Как-то раз, отправившись жарким летним днем в американское агентство и столкнувшись с галдящей жизнерадостной оравой американцев, я был поражен тем, что они и вправду все, как из одного инкубатора. Дома я без труда замечал у них особый говорок, повадки и манеры, теперь же, если не вслушиваться, можно подумать, что все они только что прибыли из Небраски. Дома я прежде всего видел их одежду, здесь же перед глазами мелькали дорожные сумки, кинокамеры, ремни, шляпы, которые словно были куплены в одном универсальном магазине. Дома в лице каждой женщины я сразу же находил что-то свое, индивидуальное, здесь же самые потрясающие шикарные американки казались только что извлеченными из холодильника бесполыми мумиями, и даже столетние старушки, казалось, не ведали, что такое супружеская постель. А мужчины! Их возраст определить было абсолютно невозможно. От них всегда несло мылом, которое, очевидно, служило им надежным средством защиты от естественных запахов собственного тела. Вот молодой человек, с виду чистенький, послушный, невинный мальчик с симпатичной, смеющейся женой покупают билеты в Рим, а глаза у него – шестидесятилетнего старика. Его жена с тем же успехом может оказаться его матерью, пичкающей по утрам свое чадо овсяной кашей, а Рим – фильмом, на который она обещала его сводить. Конечно, я понимал, что мои наблюдения справедливы лишь отчасти и, может быть, даже поверхностны, потому что за этими лицами, одеждой, речью, грубостью таятся неосознанная сила и подсознательная тоска, сила первооткрывателей и тоска изгоев.

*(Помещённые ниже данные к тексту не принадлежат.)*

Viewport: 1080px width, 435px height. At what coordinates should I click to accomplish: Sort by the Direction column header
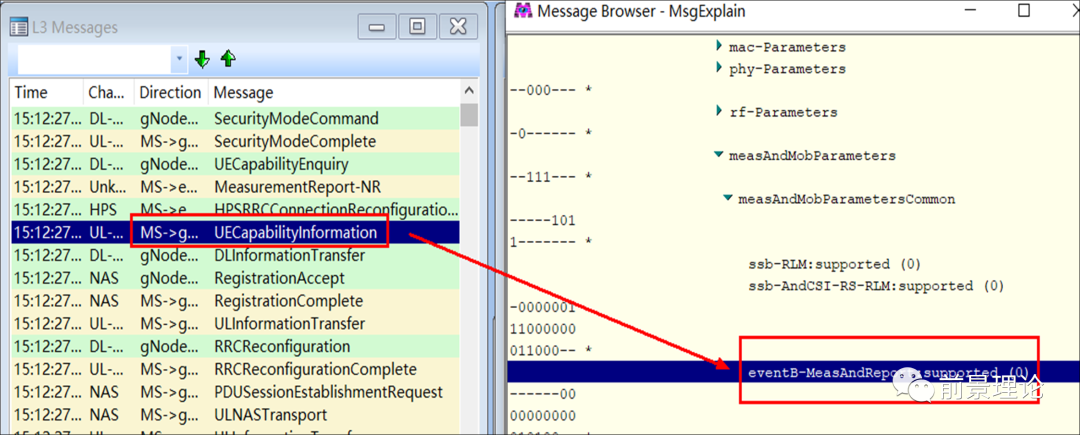(x=169, y=93)
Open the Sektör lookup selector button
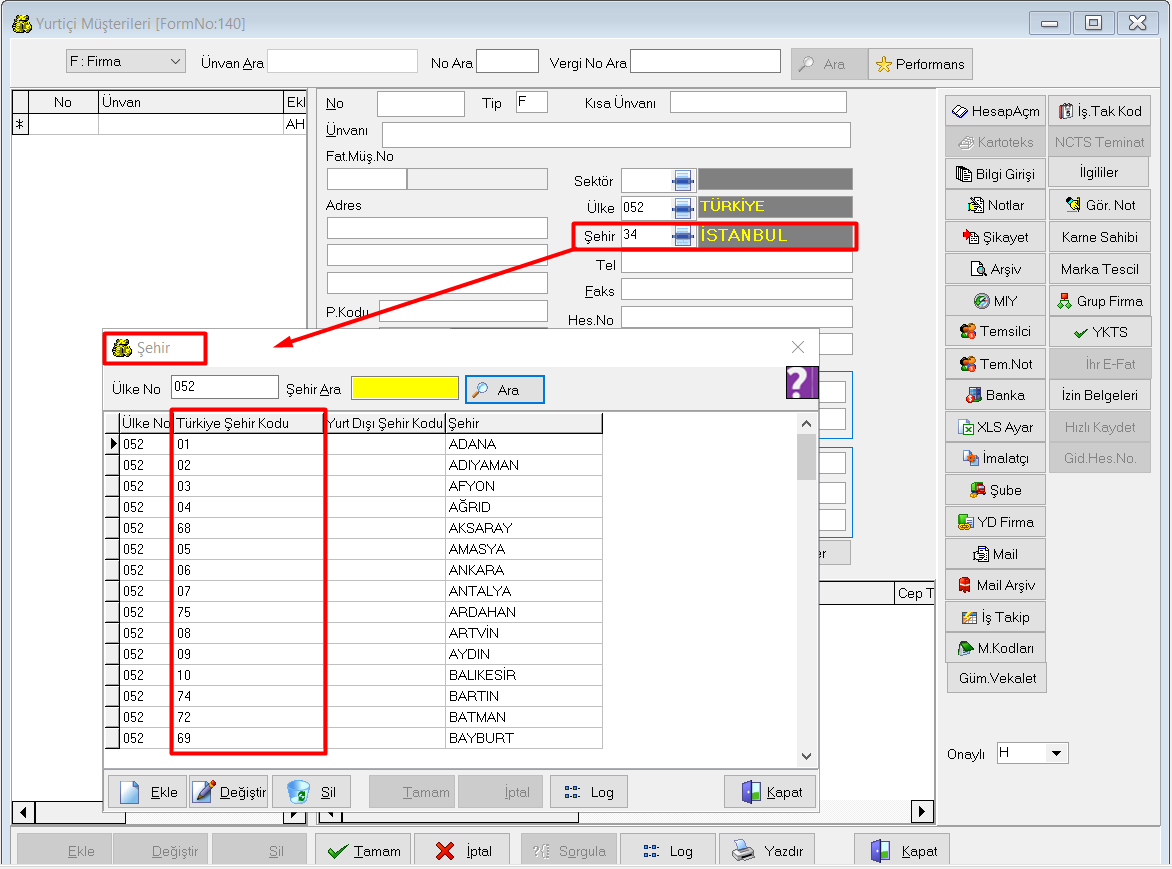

На почте стояла очередь, я занял свое место за двумя девушками, которые, как я понял, решили жить в Европе и надеются найти работу в Германии через американское посольство. Я невольно прислушивался к их тихому взволнованному разговору и узнал, что одна из них влюблена в швейцарца, а другая убеждает ее «ни на ноготь не уступать», а в чем и кому – я так и не понял. Влюбленная девушка все кивала головой и не то, чтобы в знак согласия, а скорее от растерянности. У нее был озабоченный и замороченный вид человека, которому есть, что порассказать, но который не знает, как это сделать.